* [Exercise requirements] All that should come back is the lines of the data below from the one containing "Huisregels (787, 1013)" to the one containing "Prijslijst (439, 638)", inclusive, exactly as they stand.
#### Supplied records ####
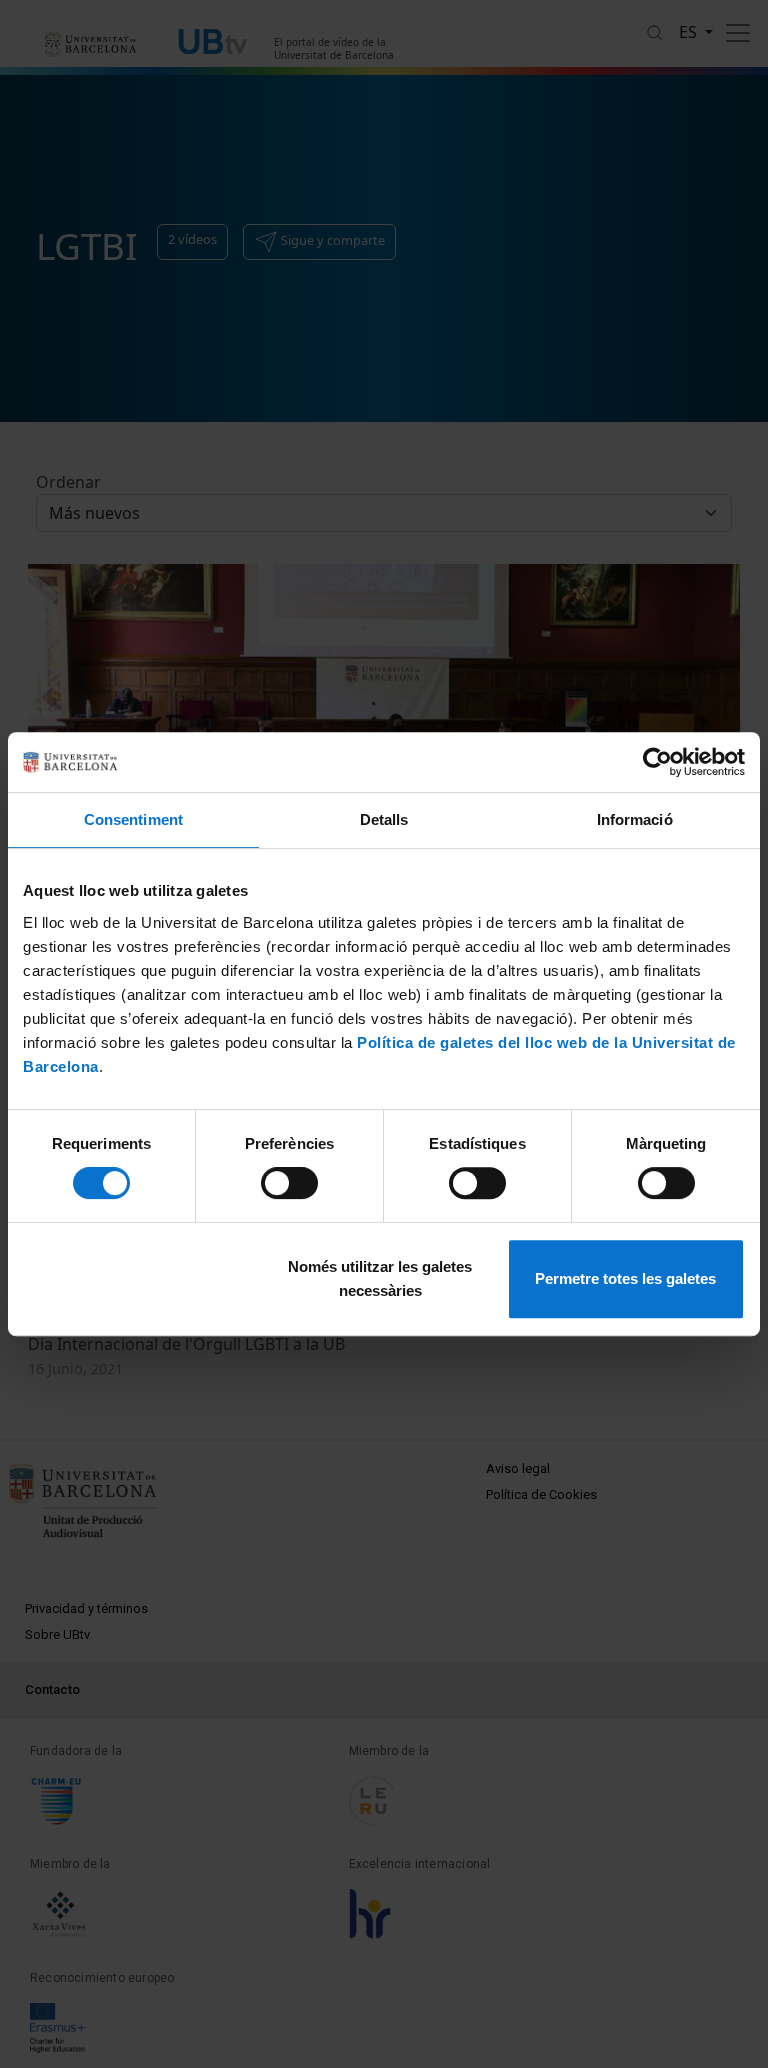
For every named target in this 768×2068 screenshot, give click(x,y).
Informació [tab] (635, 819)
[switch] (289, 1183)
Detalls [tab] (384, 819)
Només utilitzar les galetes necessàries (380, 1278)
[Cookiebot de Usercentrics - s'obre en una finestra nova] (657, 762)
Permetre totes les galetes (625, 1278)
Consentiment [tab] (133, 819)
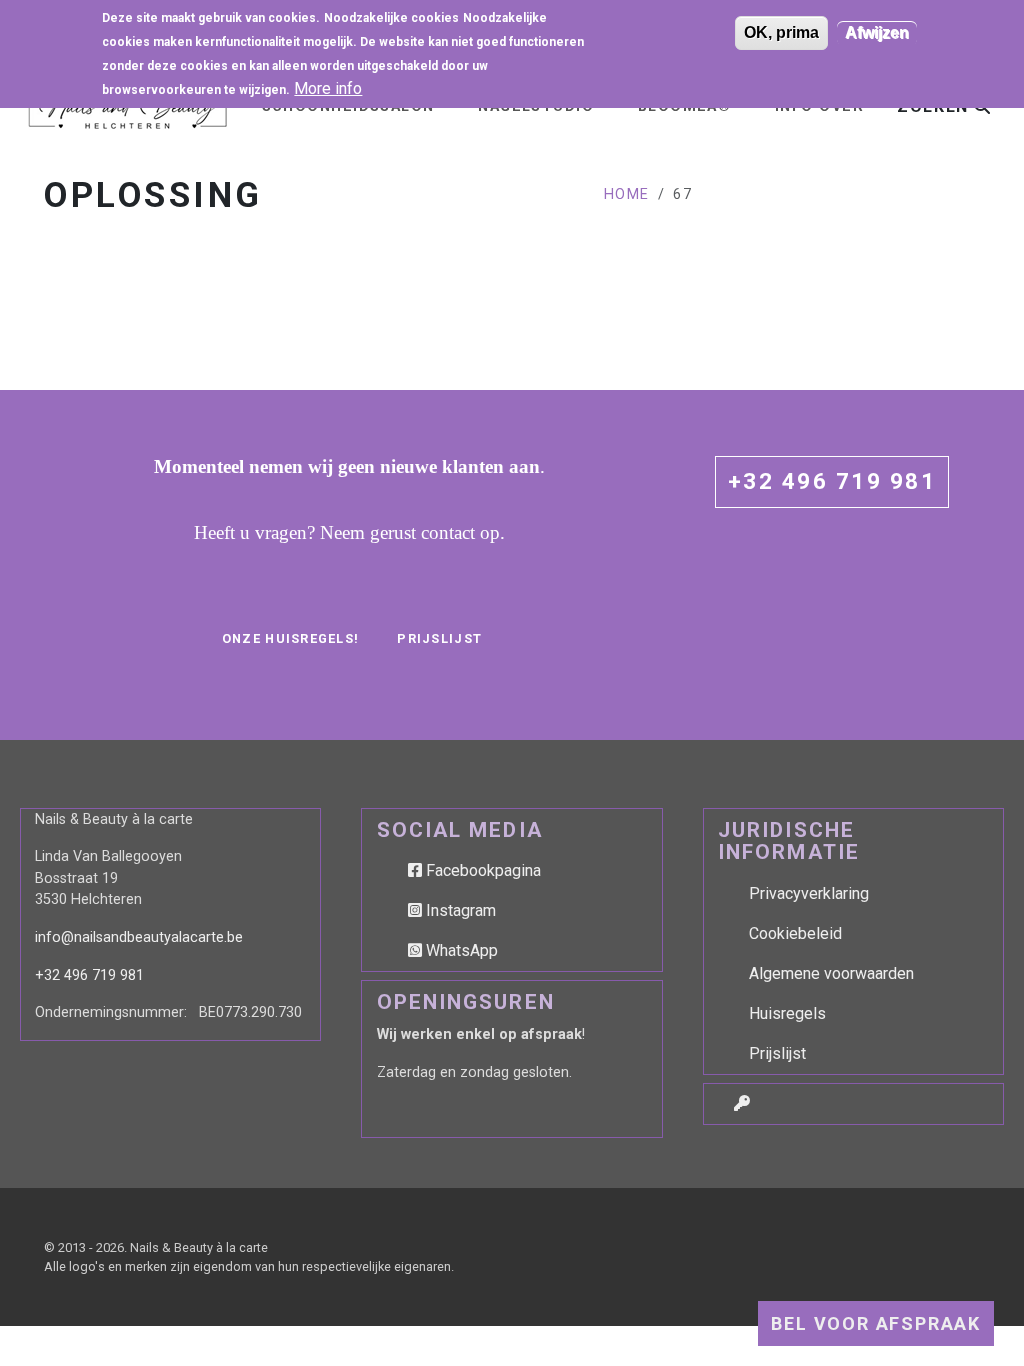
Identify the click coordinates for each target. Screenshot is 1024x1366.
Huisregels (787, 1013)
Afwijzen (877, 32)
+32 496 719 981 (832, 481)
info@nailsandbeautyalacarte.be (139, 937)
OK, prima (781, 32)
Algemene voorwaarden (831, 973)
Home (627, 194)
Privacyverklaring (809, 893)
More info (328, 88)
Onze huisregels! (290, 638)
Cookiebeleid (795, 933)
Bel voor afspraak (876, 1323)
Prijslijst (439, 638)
####
#### Supplied records ####
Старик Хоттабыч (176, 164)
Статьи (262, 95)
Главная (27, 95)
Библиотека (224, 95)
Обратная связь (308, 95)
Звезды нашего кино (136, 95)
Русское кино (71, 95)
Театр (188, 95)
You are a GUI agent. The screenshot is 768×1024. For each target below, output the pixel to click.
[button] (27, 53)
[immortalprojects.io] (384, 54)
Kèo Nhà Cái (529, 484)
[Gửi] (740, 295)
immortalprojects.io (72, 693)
####
* [The answer]
Huisregels (787, 1013)
Afwijzen (877, 32)
+32 496 719 981 (832, 481)
info@nailsandbeautyalacarte.be (139, 937)
OK, prima (781, 32)
Algemene voorwaarden (831, 973)
Home (627, 194)
Privacyverklaring (809, 893)
More info (328, 88)
Onze huisregels! (290, 638)
Cookiebeleid (795, 933)
Bel voor afspraak (876, 1323)
Prijslijst (439, 638)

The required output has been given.